How could he say it? If you were not Richard you would say that you were glad I was your uncle. I would say that I was glad you were here.

“You are like your father,” Gilbert said vaguely. “Like Tom.” It was the tiniest part of the truth.

“That’s not enough.”

“How much do you remember of Father, Richard?” he asked, hesitating between the words. “Of your grandfather?”

“I don’t remember anything,” Richard said brusquely. “Look: Unless by any chance you have some reason to think positively I am Richard Knight, you cannot say that I am. If you have a reason, give it.”

“Oh,” Gilbert said, trying to pull out of the horrible wholeness something that could be talked about by itself. “Oh, yes, I suppose, I have reasons.”

“What?”

It was as if he were still at the train station, when they had told him, so long ago, that Father had been murdered. The telegram was in one hand. The reporters asked him about Father’s death. He tried to look shocked, even be shocked. Why should he be shocked? Reasons. He could go and get Richard, Gilbert had thought then. They would not stay in Father’s house. He would take Richard back with him to the wagon. They would be peddlers together, or perhaps open up a real bookshop so that the boy could go to school in the winter. The boy would sit in the shop in the afternoons and read. On the top shelves of the bookshop, Gilbert would set apples to dry—wooden shelves are good for drying apples—and the bookshop would smell of apple-leather and of old paper, and Richard would read there in the winter afternoons, under the lamplight, and Richard would have been happy. That was the way it should have been. “Richard,” he said, “why did you come back?”

“You are the only one who believes I am Richard.”

“But here you are,” Gilbert said, puzzled.

Richard leaned his head back on the chair and looked questioningly at Gilbert. Gilbert remembered just such a gesture of Tom’s: Oh, yes, he thought, having something to answer Richard with, but just too late.

“As far as I’m concerned I am only someone who looks vaguely like you,” Richard said. He leaned forward and spoke with vehemence. "I do not remember anything about Richard. I don’t know you. You haven’t seen your nephew since he was four. What gives you the presumption to break into my life and call me him?”

Presumption, Gilbert thought; well, he deserved worse. And then he really listened to what Richard was saying.

“Do you mean,” Gilbert said, “when Mr. Pelham said you didn’t remember anything— Richard, you actually don’t remember? You don’t remember Father?”

“William Knight? I don’t remember anything because I am not Richard.”

Gilbert turned back to the painting for a moment. Father, he has forgot you. There was Father in the painting as Gilbert remembered him, with his wide wrinkled lips tightly closed, his hand around a stick, his eyes blazing. But Richard didn’t know him. Richard didn’t know anything. And there was Richard himself in the other painting. That was how he might think of himself: a little boy with a dog, smiling.

Thank the kind God, Who had given Richard back to Gilbert. And more mercifully, had given him back without his memory.

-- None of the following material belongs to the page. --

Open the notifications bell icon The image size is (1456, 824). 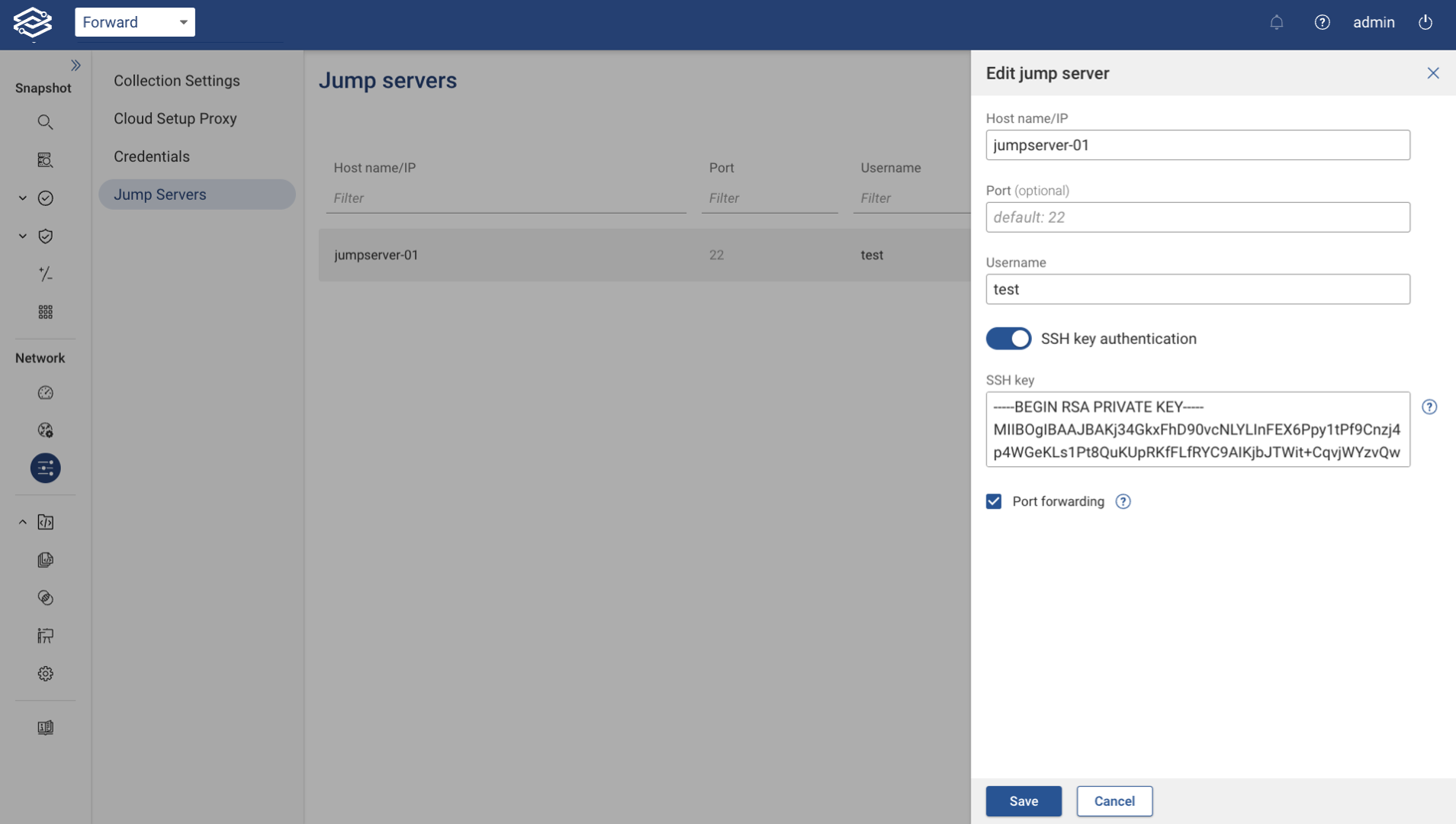(1277, 22)
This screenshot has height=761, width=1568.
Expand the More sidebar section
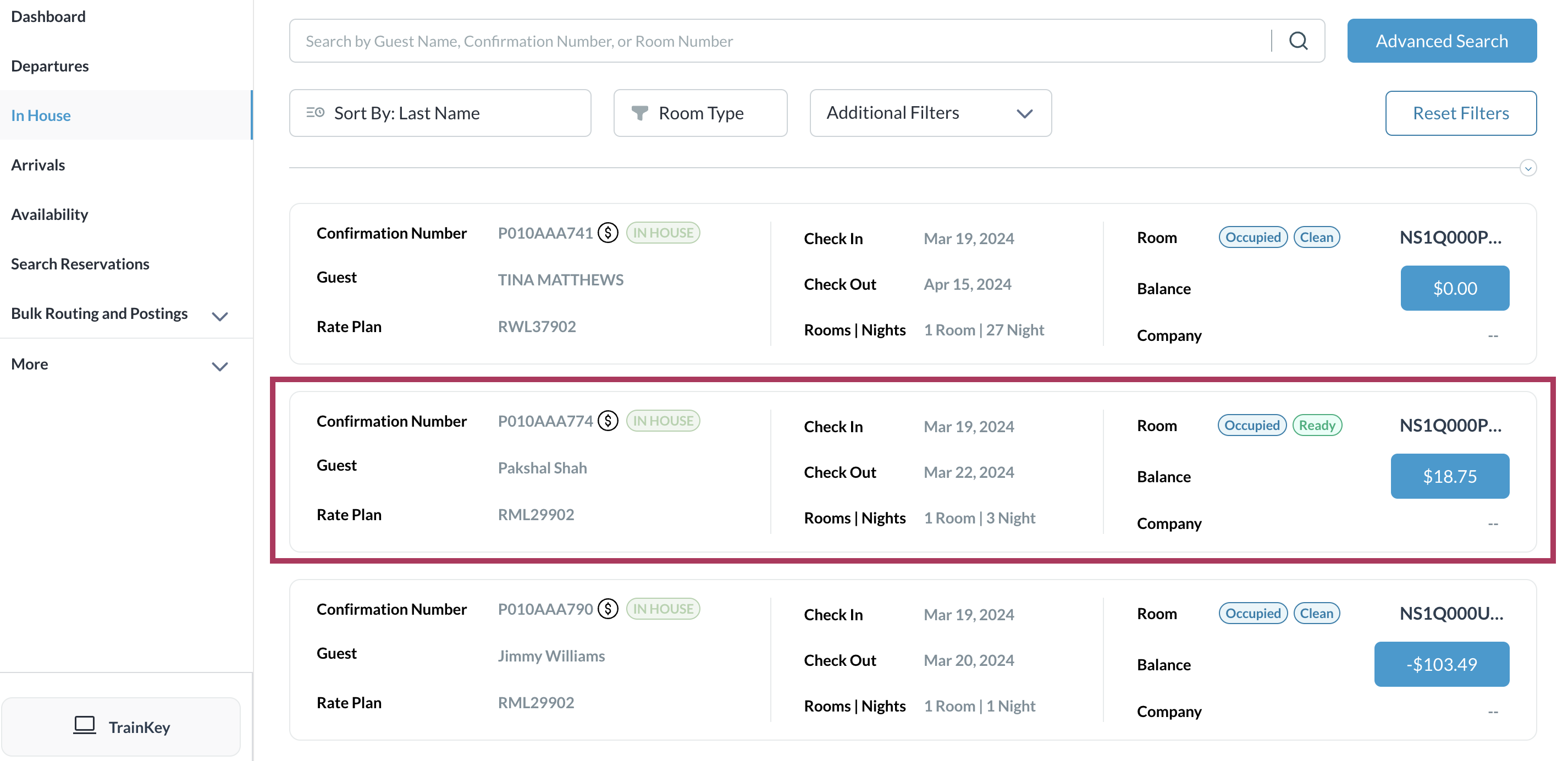[220, 366]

For the first time since the lawyers’ offices, Gilbert met Richard’s eyes. Richard had not come back happily or easily; he did not want to be here; he wanted to be told to go away. But he had come, and Gilbert was willing to do anything that was needed to keep him. “What would it be,” Gilbert said hesitatingly, “if we never talked about the past?”

I will lie to you, Gilbert resolved, and get Charlie to lie to you. You will be happy.

“I don’t mean that we must never talk about it, but it might be more pleasant for us—” pleasant! Gilbert thought—“to put off discussing the past. Not forever, you know. But a while. As long as you want. A few months. A few years. We could—you know—think about the future.”

To his own ears, Gilbert’s words sounded strange. How often had he said anything, to anyone, about the future?